1874年(明治7年)医者の使命は、病気を予防する事にあると確信。
1886年(明治19年)血清療法を確立し、一躍世界的な研究者としての名声を得ます。
1894年(明治27年)香港で流行するペスト調査で、ペスト菌を発見。
人類は紀元前から苦しめられてきた恐るべき伝染病ペストの原因を、初めて知ったのでした。
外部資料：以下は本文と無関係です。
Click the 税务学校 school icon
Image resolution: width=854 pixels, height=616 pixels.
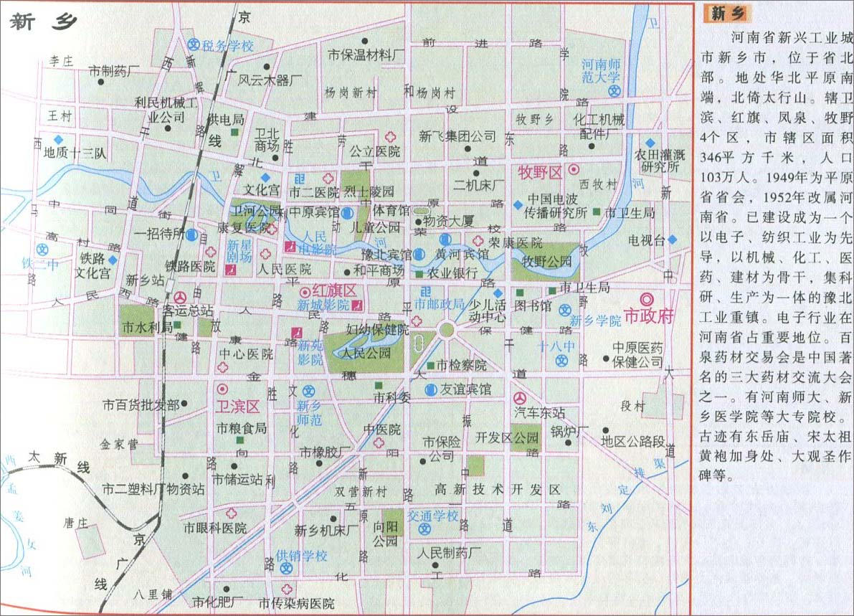point(194,44)
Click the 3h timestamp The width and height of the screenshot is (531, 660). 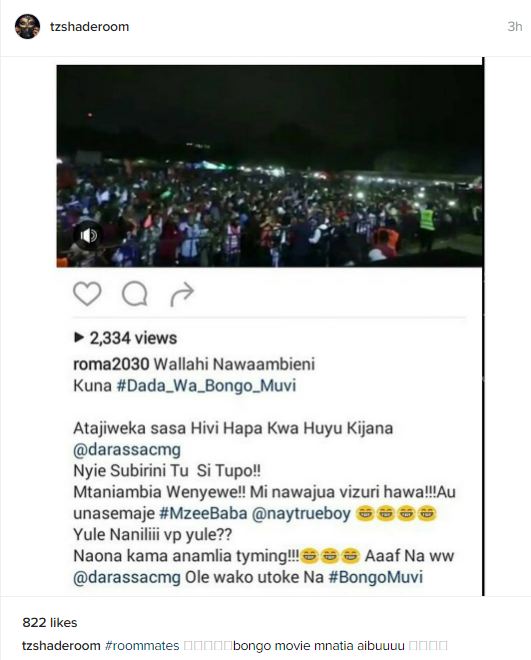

ペスト(黒死病)という病気が人間社会に伝染病として、
いつから成立したのかは分かっていませんが、
紀元前に既に流行したという説もあるそうです。

6世紀(西暦500年代)のヨーロッパでは地中海沿岸を中心に、
約200年間のパンデミック(世界的大流行)が続き、1億人以上が死んだとされ、
14世紀(西暦1300年代)には第2回目のパンデミックを起こし、
2500~5000万人が死にました。
何故、ペストという病気にかかるのかは誰にも分かりませんでした。
ある日、鼠径部(そけいぶ)や脇の下のリンパ腺に腫れたものが出来ているのに気づき、
じきに黒い斑点が皮膚にも現われ、早くて一日、長くても数日で死に至ります。
原因はまったく分からず、患者に触れたり同じ空気を吸うだけで、
伝染すると人々は考え、家族すら看病を放棄しました。
巨大な穴を掘って何百という死体を投げ込み、
親も子も、兄弟も生きながら穴に捨てられたのでした。
人々は医者を頼りますが、原因が分からないのですから、
医者すら手の施しようはありません。
では、最後の砦とばかり宗教を頼りにしようと行った教会では、
宗教家すらペストの恐怖に逃げ出して誰もいなくなっていて、
宗教崩壊を招いてしまいました。

北里と同時期に、スイス人の、アレクサンドル・エルサンという人も、
ペスト菌を発見したと言われているそうですが、
どっちが先陣争いに勝利したとかは、よく分かりません。
いずれにせよ過去数百年にわたり、人類にとてつもない恐怖を与え、
億を超える人々の命を奪い、歴史を塗り替えるという(歴史)を作ってきた、
恐怖の病、ペストは遂にその原因が解明されたのでした。
現在流行のコロナは、その頃と違って原因が分かる様になっています。
ですから、真っ暗闇を手探りで歩くような恐怖感にはなりませんが、
特効薬の開発には未だ至らず、本当に私達は人生を狂わされてしまいましたね。